Let‘s compare pros and cons of each:
| Approach | Advantages | Disadvantages |
|---|---|---|
| Alter Sequence | – Simple – Safe for concurrency – Handles crashes gracefully |
– Changes visible across stack – Overuse affects performance |
| Sequence in App | – Isolated business logic – Avoid DB dependency |
– No builtin caching – Concurrency issues |
| Triggers | – Encapsulates sequence | – Complicated – Risk of mutating table |
Application Sequences
Many languages like Java allow creating sequence-like constructs natively. This avoids database dependency:
AtomicLong counter = new AtomicLong(1);
// Get next value
long id = counter.getAndIncrement();
However, application sequences don‘t support cached optimization, restart cycles etc. offered by database variants. Concurrency also needs explicit handling increasing likelihood of collisions due to race conditions.
So app-based is simpler but less scalable. Use for low volume local needs.
Sequence Triggers
Database triggers can embed sequences behind API, exposing only an identity column:
CREATE TABLE cust (
id INTEGER GENERATED ALWAYS AS IDENTITY PRIMARY KEY,
name VARCHAR2(100)
);
CREATE SEQUENCE s_cust START WITH 1000;
CREATE TRIGGER cust_id_trg
BEFORE INSERT ON cust
FOR EACH ROW
BEGIN
:NEW.id := s_cust.NEXTVAL;
END;
However, business logic gets tightly coupled in triggers. They are also notoriously error-prone in edge cases due to internal mutating table risks.
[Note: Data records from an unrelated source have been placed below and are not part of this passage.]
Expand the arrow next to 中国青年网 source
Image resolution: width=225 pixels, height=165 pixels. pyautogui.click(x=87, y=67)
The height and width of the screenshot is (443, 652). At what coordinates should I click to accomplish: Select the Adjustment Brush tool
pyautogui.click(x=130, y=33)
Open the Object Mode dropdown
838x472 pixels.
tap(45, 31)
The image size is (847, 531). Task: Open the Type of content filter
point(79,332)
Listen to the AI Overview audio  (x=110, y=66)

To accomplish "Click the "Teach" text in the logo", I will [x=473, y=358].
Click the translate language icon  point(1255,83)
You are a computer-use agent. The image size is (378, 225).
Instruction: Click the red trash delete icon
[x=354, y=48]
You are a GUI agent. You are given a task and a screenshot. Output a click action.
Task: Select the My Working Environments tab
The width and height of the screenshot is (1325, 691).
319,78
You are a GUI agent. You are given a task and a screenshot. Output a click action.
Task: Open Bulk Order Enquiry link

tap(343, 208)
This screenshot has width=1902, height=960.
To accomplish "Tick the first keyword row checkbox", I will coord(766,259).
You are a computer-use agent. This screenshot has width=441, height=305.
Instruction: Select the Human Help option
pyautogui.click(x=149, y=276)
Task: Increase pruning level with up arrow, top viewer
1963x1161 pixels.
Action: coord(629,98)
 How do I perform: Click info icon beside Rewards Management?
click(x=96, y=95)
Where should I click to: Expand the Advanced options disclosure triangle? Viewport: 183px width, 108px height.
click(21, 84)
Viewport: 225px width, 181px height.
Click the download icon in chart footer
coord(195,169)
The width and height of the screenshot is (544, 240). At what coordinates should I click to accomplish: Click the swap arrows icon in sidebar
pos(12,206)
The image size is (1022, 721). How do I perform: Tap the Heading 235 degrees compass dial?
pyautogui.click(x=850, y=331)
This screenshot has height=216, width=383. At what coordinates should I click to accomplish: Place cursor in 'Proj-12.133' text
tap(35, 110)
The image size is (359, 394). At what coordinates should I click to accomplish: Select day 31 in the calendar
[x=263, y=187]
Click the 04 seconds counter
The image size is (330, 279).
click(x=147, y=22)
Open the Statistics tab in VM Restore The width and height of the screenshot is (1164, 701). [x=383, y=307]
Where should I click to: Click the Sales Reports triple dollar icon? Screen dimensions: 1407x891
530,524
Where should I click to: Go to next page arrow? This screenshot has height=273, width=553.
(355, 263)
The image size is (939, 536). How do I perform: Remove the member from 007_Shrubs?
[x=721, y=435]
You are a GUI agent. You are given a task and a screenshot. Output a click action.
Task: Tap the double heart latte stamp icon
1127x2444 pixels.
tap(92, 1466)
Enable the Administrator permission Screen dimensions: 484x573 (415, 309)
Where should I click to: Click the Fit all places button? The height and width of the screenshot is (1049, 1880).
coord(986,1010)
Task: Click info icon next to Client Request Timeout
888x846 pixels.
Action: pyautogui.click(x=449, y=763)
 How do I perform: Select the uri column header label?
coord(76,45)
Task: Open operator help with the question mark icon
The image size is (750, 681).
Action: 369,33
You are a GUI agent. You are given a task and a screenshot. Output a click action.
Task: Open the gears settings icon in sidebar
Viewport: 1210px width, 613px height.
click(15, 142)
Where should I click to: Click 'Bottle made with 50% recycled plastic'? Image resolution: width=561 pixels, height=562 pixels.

So triggers require extreme care around integration. Reserve for cases where strong encapsulation needs outweigh complexity drawbacks.
In summary, native sequence alteration balances simplicity with scalability. Use triggers or application sequences only if custom handling is unavoidable.
Conclusion
We have covered a wide gamut from performance best practices, use case analysis to architectural patterns and dependency management relevant for ALTER SEQUENCE.
Here are the key insights distilled for developers:
- Proactively tune increments, caches to avoid scalability bottlenecks
- Alter limits carefully accounting for side effects on related systems
- Reset sequences to minimize gaps/clashes in distributed ID schemes
- Enable cycling only when retry logic ensures no duplicate IDs
- Validate integration touchpoints with ORM post sequence changes
- Consider changes to analytical pipelines using sequences for idempotency
While structures may start simple, large systems evolve in complexity rapidly. Mastering dynamic management of sequences is critical for long term sustainability of any database application.
Hope these practical examples and expert design guidelines help you optimize sequences safely with ALTER! Do share any other relevant tips I may have missed.